L’incertitude des planteurs de cacao
La fermeture des frontières, si elle est effective, pourrait ainsi réduire la main d’œuvre disponible alors que commence la « petite traite », la deuxième récolte annuelle des fèves de cacao, les graines du cacaoyer. Certains planteurs seraient même bloqués dans les pays voisins dont ils sont originaires. Dans le cadre du projet « Traque des innovations agroécologiques des planteurs de cacao », le Cirad et ses partenaires effectuent un suivi de huit villages de la zone cacaoyère. Trois de ces villages ont ainsi rapporté des retards ou des ralentissements dans l’achat des fèves. Les « pisteurs » auraient peur de contracter le coronavirus. Ces intermédiaires dans le commerce des fèves évoquent également un ralentissement des transports vers Abidjan. Ces perturbations du trafic pourraient à terme perturber l’acheminement des fèves vers les ports du pays.
Les cacaoculteurs s’inquiètent également du ralentissement des transports maritimes vers l’Europe et les États-Unis, principaux marchés du cacao. Les achats de caoutchouc et d’anacarde connaissent déjà des blocages et des chutes de prix. Conscients que l’Occident est durement touché par le Covid-19, ils s’interrogent sur l’impact de cette « maladie mondiale » sur la demande en chocolat et par conséquent sur leurs revenus. La vente des fèves de cacao est en effet la principale ressource financière de ces petits producteurs indépendants, dépourvus d’épargne.

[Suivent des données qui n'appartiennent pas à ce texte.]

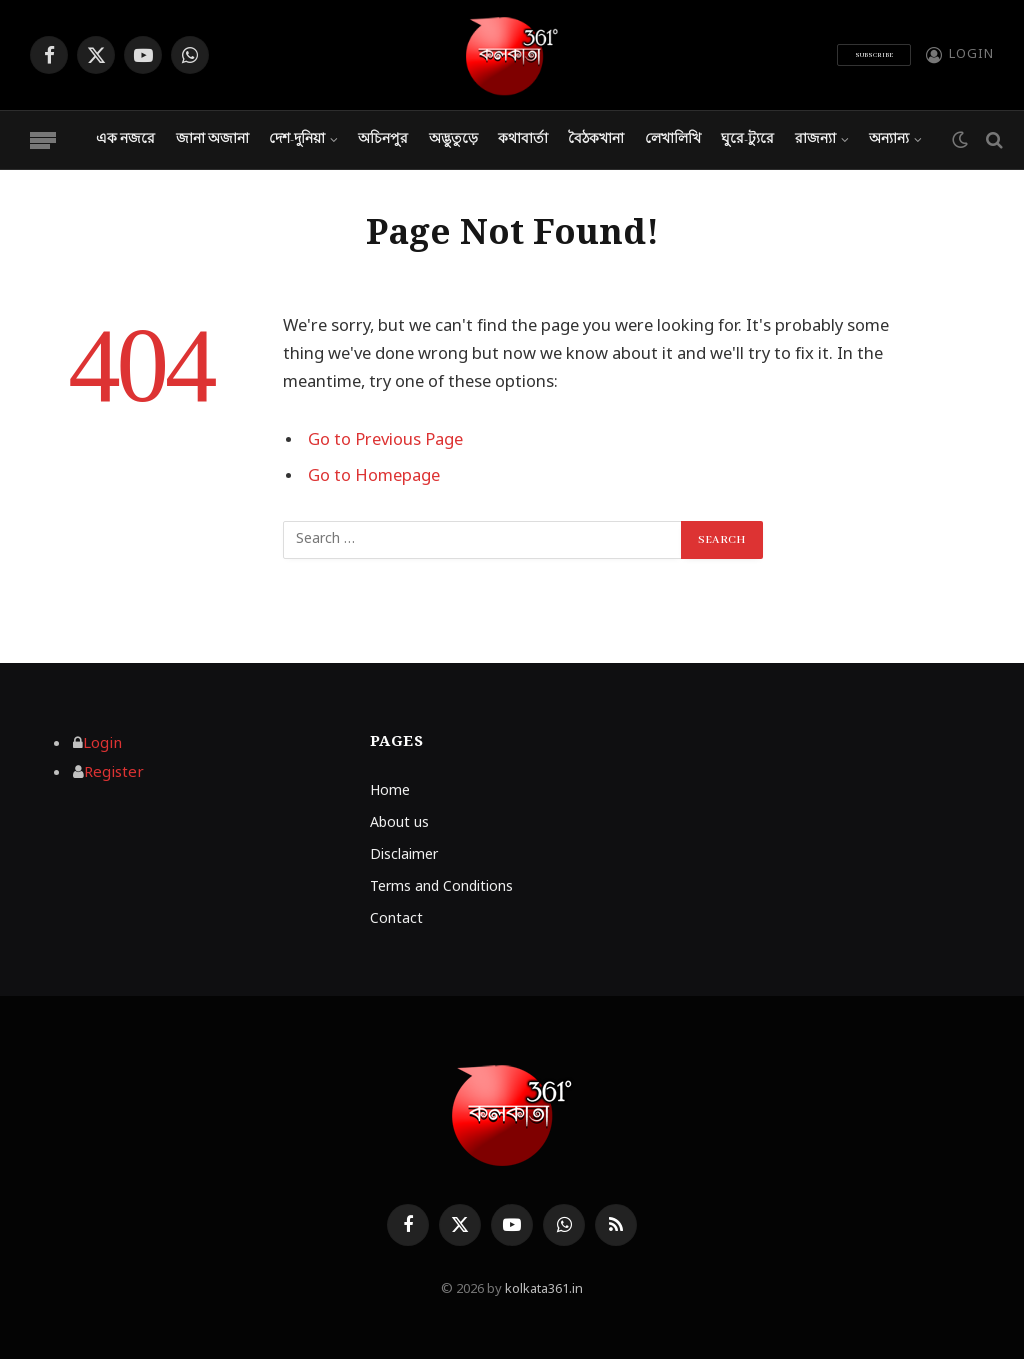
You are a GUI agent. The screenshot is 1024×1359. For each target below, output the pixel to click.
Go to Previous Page (385, 441)
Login (102, 744)
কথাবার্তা (523, 139)
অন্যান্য (889, 139)
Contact (396, 919)
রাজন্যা (815, 139)
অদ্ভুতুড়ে (453, 139)
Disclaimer (404, 855)
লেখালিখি (673, 139)
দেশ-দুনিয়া (297, 139)
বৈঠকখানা (596, 139)
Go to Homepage (374, 477)
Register (114, 773)
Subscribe (874, 55)
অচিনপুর (383, 139)
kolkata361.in (544, 1289)
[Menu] (43, 140)
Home (390, 791)
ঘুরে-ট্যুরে (747, 139)
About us (399, 823)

Une sécurité alimentaire assurée à court terme
Or une telle perte de revenus menacerait leurs achats alimentaires d’ici la fin de l’année. À l’heure actuelle, la limitation des transports dans le pays réduit par endroit la disponibilité de certaines denrées provenant de la ville ou de la côte, comme l’huile et le sucre ou encore le poisson de mer. Mais il n’y a pas encore, dans les villages, d’augmentations généralisées des prix. Seul le prix du riz montre un début d’inflation notable — celui du riz importé notamment a augmenté d’environ 5 % entre mars et avril.
Aujourd’hui, les planteurs de cacao comptent sur leur propre production vivrière. Ils cultivent souvent du manioc ainsi qu’une sorte d’igname appelée « cocoa sié ». Celui-ci peut pousser à l’ombre des cacaoyers et produit des tubercules de plusieurs kilos qui se conservent longtemps tant qu’ils ne sont pas récoltés. Les planteurs sont aussi en train de semer du maïs et du riz, mais les récoltes ne s’effectueront que dans 3-4 mois. D’autre part, l’activité de maraîchage — aubergines, piments, choux — gérée par les femmes contribue à assurer en partie l’autosuffisance alimentaire des familles.
Les revenus complémentaires menacés
Bien que le cacao soit leur principale ressource financière, les ménages de planteurs de cacao vendent en outre, sur les marchés des villes voisines, une partie de leur production alimentaire. En temps normal, ces ventes offrent de petits compléments de revenus qui financent notamment l’achat de riz importé et de poisson, principale source de protéines dans les villages. Mais aujourd’hui, cette activité est menacée, en raison de la limitation des transports vers Abidjan. Si les risques de pénurie alimentaire dans les villages demeurent très limités, ils doivent constituer néanmoins un point de vigilance notamment quant à l’approvisionnement et l’écoulement des denrées alimentaires sur l’ensemble du territoire.
Un contexte déjà difficile auquel se rajoutent les contraintes liées au Covid-19
À terme, si l’épidémie prend de l’ampleur en Afrique de l’Ouest, l’avenir économique des planteurs de cacao semble bien incertain. Le gouvernement ivoirien a pour l’heure annoncé une subvention aux exportateurs nationaux. Quant à l’industrie internationale du chocolat, elle affirme s’inquiéter de ce contexte difficile. Cela suffira-t-il pour des cacaoculteurs aux revenus déjà fragilisés par la baisse du cours mondial du cacao depuis une trentaine d’années, par la déforestation, par le changement climatique et par le « swollen shoot », un virus qui affecte les cacaoyers ?
Cette analyse a été réalisée avec l’aide des observateurs de l’ONG SADRCI ( Structure agricole de développement rural de Côte d’Ivoire) dans le cadre du projet « Traque des innovations agroécologiques des planteurs de cacao » mené en collaboration avec le Centre d’Innovations vertes de la GIZ, l’agence allemande de coopération internationale pour le développement.